A bill winding its way through the Florida Capitol would force group insurance plans and HMOs to cover any CF treatments deemed necessary by a doctor.

Little Abby Reams of Greenville suffers from cystic fibrosis. Her family is one of many in Florida haggling with its insurance company, trying to convince it to pay for the breathing treatments Abby needs.

Linda Bowman has far exceeded the 30-year life expectancy of a typical CF patient. She joined lawmakers at the Capitol to push for improved coverage.

Linda says, "150 dollars a day just for respiratory treatment, that doesn't include the drugs I've been denied, other medically necessary treatments I've been denied, so it's a huge burden."

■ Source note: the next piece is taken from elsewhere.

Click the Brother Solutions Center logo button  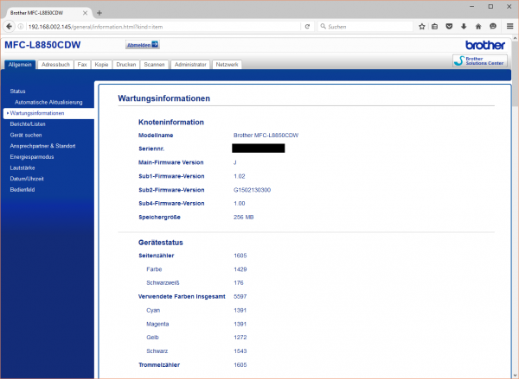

Brian Levy of the Reach for the Stars Foundation says, "I know that when my daughter comes out of the hospital, whether it be next week, early next week or the week after, I know since I've pretty much used up all of my benefits for the year, that I'm out of pocket."

Sen. Gwen Margolis and Rep. Ronald Reagan are sponsoring legislation that would require insurance plans and HMOs to cover CF treatments deemed necessary by a doctor.

As for the Reams, they say passage of this bill would be a big financial relief. If not, they say they may take out a $16,000 loan to get Abby the treatment she needs.

With just two weeks left in the session, Senate Bill 318 and House Bill 597 are both still stuck in committee. The Cystic Fibrosis Great Strides Walk is coming up later this month on the 30th.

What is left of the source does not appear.